Can a C compiler implement signed right shift "unreasonably"?

Question

The title field isn't long enough to a capture a detailed question, so for the record, my actual question defines "unreasonable" in a specific way:

Is it legal¹ for a C implementation have an arithmetic right shift operator that returns different results, over time, for the identical argument values? That is, must >> be a true function?

Imagine you wanted to write portable code using right-shift >> on signed values in C. Unfortunately, for you, the most efficient implementation of some critical part of your algorithm is fastest when signed right shifts fill the sign bit (i.e., they are arithmetic right shifts). Now since this behavior is implementation defined you are kind of screwed if you want to write portable code that takes advantage of it.

Just reading the compiler's documentation (which it is required to provide in the standard, but may or may not actually be easy to access or even exist) is great if you know all the compilers you will run on and will ever run on, but since that is often impossible, you might look for a way to do this portably.

One way I thought of is to simply test the compiler's behavior at runtime: it it appears to implement arithmetic² right shift, use the optimized algorithm, but if not use a fallback that doesn't rely on it. Of course, just checking that say (short)0xFF00 >> 4 == 0xFFF0 isn't enough since it doesn't exclude that perhaps char or int values work differently, or even the weird case that it fills for some shift amounts or values but not for others³.

So given that a comprehensive approach would be to exhaustively check all shift values and amounts.
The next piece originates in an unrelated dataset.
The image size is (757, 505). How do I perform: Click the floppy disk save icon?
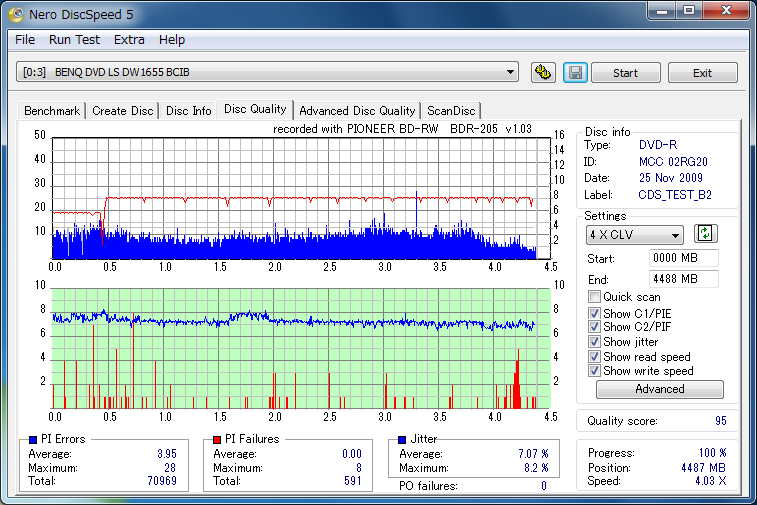(x=574, y=73)
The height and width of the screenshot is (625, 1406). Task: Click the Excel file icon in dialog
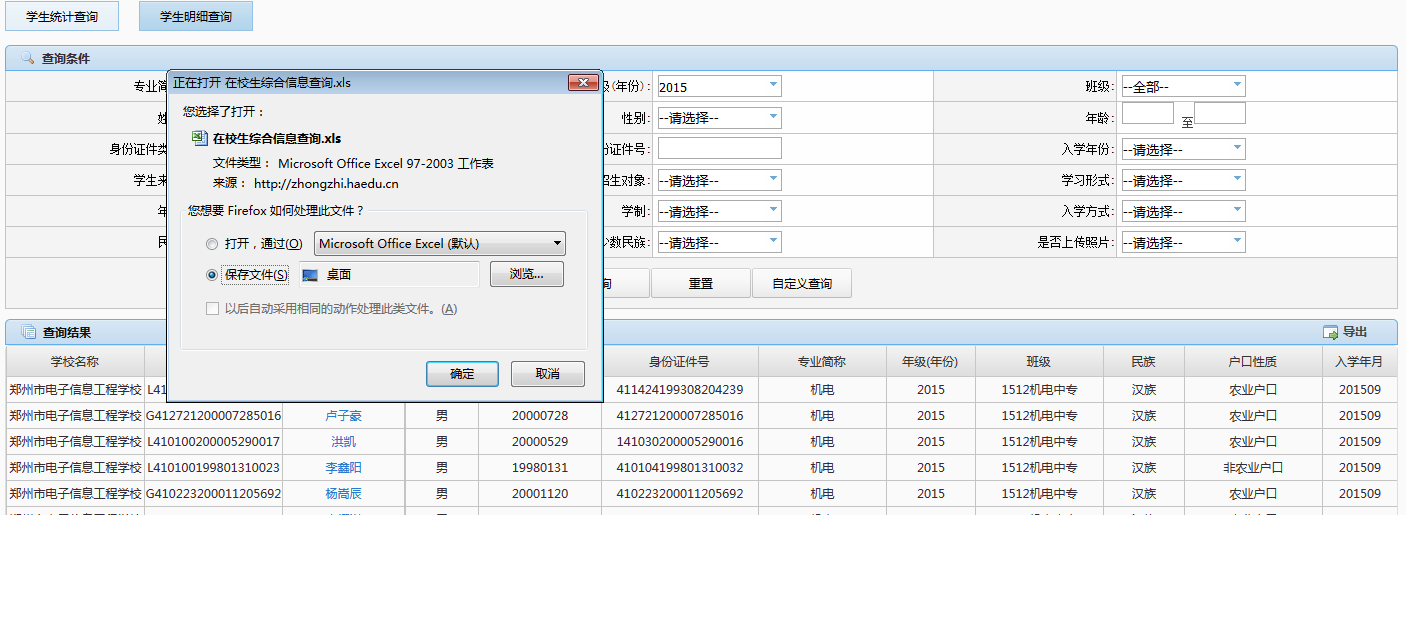pyautogui.click(x=200, y=138)
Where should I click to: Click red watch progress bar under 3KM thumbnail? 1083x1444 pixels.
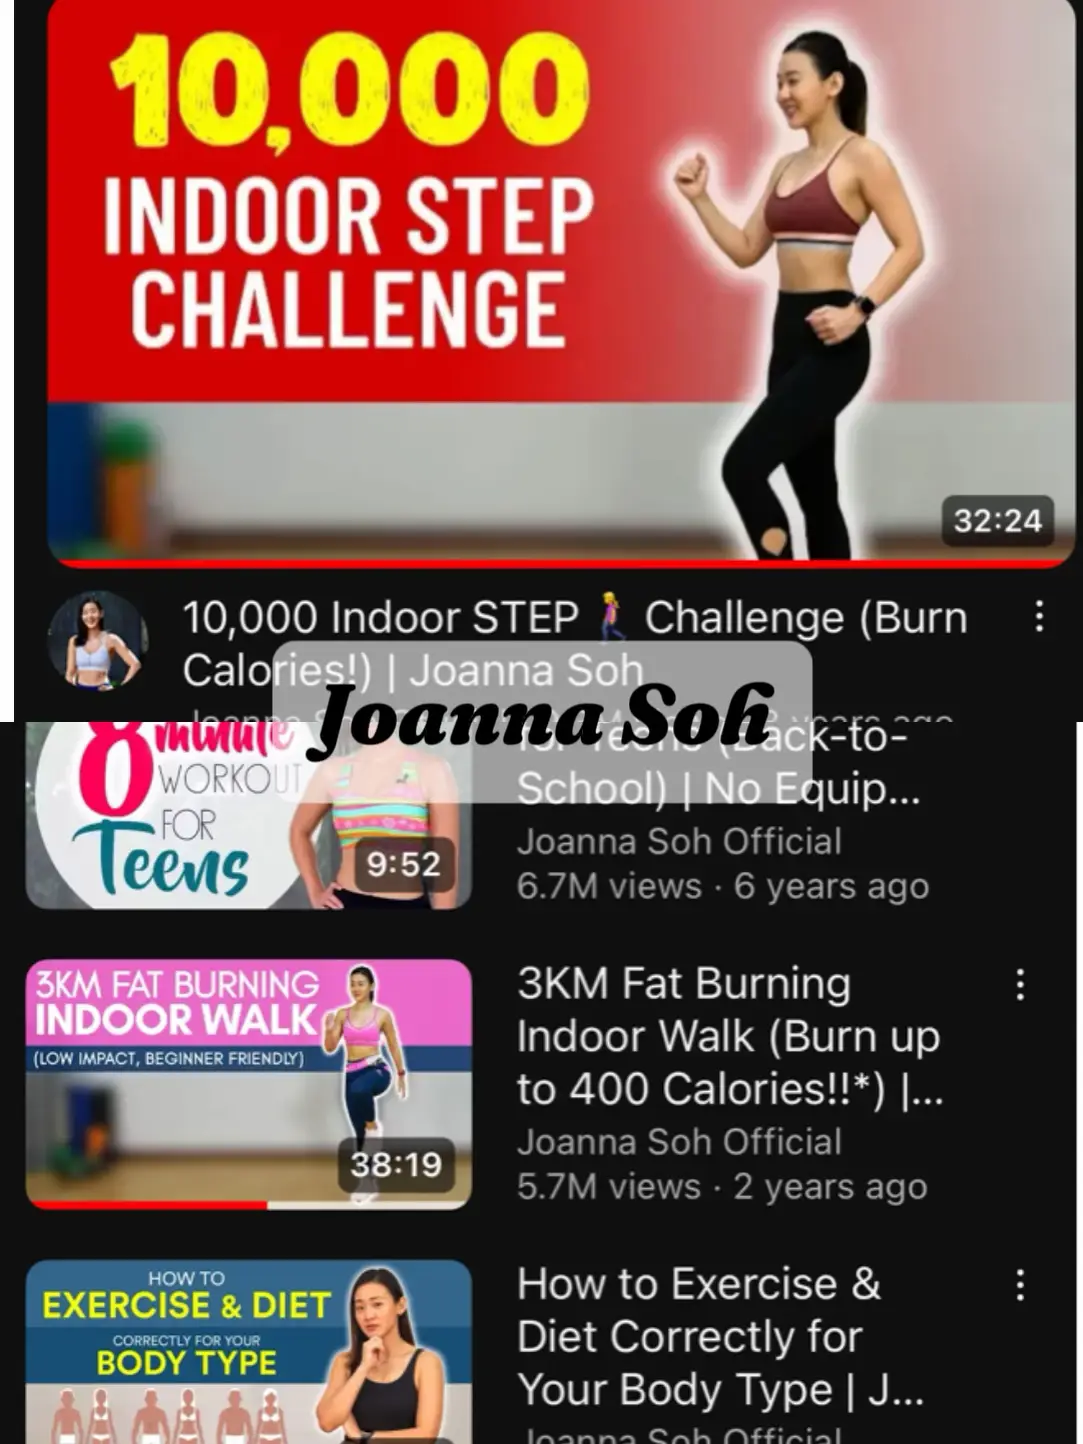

For all 8-bit char inputs that's only 2⁸ LHS values and 2³ RHS values for a total of 2¹¹, while short (typically, but let's say int16_t if you want to be pedantic) totals only 2²⁰, which could be validated in a fraction of a second on modern hardware⁴. Doing all 2³⁷ 32-bit values would take a few seconds on decent hardware, but still possibly reasonable. 64-bit is out for the foreseeable future however.

Let's say you did that and found that the >> behavior exactly matches the desired arithmetic shift behavior. Are you safe to rely on it according to the standard: does the standard constrain the implementation not to change its behavior at runtime? That is, does the behavior have to be expressible as a function of it's inputs, or can (short)0xFF00 >> 4 be 0xFFF0 one moment and then 0x0FF0 (or any other value) the next?

Now this question is mostly theoretical, but violating this probably isn't as crazy as it might seem, given the presence of hybrid architectures such as big.LITTLE that dynamically move processes from on CPU to another with possible small behavioral differences, or live VM migration between say chips manufactured by Intel and AMD with subtle (usually undocumented) instruction behavior differences.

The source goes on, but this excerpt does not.